## [Alıştırma Gereksinimleri]
1. Aşağıdaki (a), (b) ve (c) ifadelerinin 'Altıncı Göz' tanıtım metniyle uyuşup uyuşmadığını belirtin. Her biri için evet ya da hayır yazın ve kararı belirleyen sözcükleri metinden aynen alıntılayın.
(a) Kitap, farklı hayatlar yaşayan altı kadını konu alır.
(b) Hande Ertekin metinde yalnızca yazar olarak tanıtılır.
(c) Metne göre insanların yaşadıklarını, onlar anlatmasa da bilebiliriz.
2. 'Altıncı Göz' tanıtım metninin bittiği yerden sonra gelecek bölümü yazın.

Acıları, üzüntüleri ve mutlulukları içinde barındıran insanların neler yaşadıklarını anlatmadıkları sürece bilemeyiz. Anlattıkları zamanda insanların başından nelerin yaşandığını öğreniyoruz.
Bizim başımıza gelse biz ne yapardık? Nasıl davranırdık? Hiç kendimize soruyor muyuz?
Yazar Hande Ertekin ‘Altıncı Göz’ Kitabında farklı hayatları yaşayan 6 kadının nasıl bir araya geldiğini, yollarının nasıl kesiştiğini ve kadınlara empati yapmayı anlatıyor.
Yazar ve televizyoncu Hande Ertekin ile ‘Altıncı Göz’ üzerine gerçekleştirdiğimiz söyleşiyi beğenerek okuyacağınızı umuyoruz.
İyi Okumalar.

## [Veri Kesiti]
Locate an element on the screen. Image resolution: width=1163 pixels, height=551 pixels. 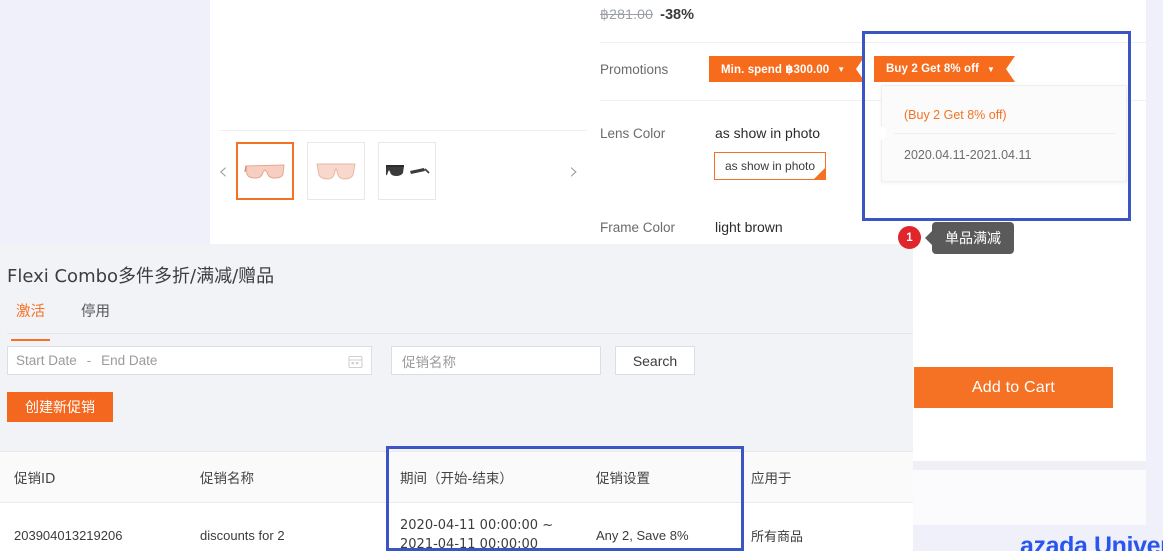
start-date-placeholder: Start Date is located at coordinates (46, 360).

## [Görev Çıktıları]
1.
(a) Evet: "farklı hayatları yaşayan 6 kadının nasıl bir araya geldiğini"
(b) Hayır: "Yazar ve televizyoncu Hande Ertekin"
(c) Hayır: "anlatmadıkları sürece bilemeyiz"

2.
Son kitabınız ‘Altıncı Göz’ anlamlı bir günde 8 Mart Dünya Emekçi Kadınlar Gününde çıkması eleştirmenler veya okuyuculardan gelen tepkileri nasıl buldunuz? Ya da sizin dışınızda bir başka kadın yazar böyle anlamlı bir günde kadınlar hakkında kitap çıkarsa siz ne düşünürdünüz?
Kadınların başarıları ile her zaman çok mutlu oluyorum sanki kendim bir işte zafer kazanmışım hissi ha+63sıl oluyor, o sebeple başka bir yazar Kadınlar gününde kitap çıkarsa tabi ki destekler ve mutlu olurum, sadece kitap değil kadınların her alanda ki başarısıyla gurur duyarım… Altıncı Göz doğalı ve şuana kadar olan tepkiler gayet güzel, Ama her zaman eleştirilere açığım daha iyi olmak ve kendimi geliştirmek için her fikre düşünceye saygım sonsuz
Kitabınızda 6 kadının hikâyelerini anlatıyorsunuz, bu kadınların arasında sizin de gerçek hikâyeniz var mı? Veya hikâyede anlattığınız herhangi bir kadının yerinde olsanız siz nasıl davranırdınız?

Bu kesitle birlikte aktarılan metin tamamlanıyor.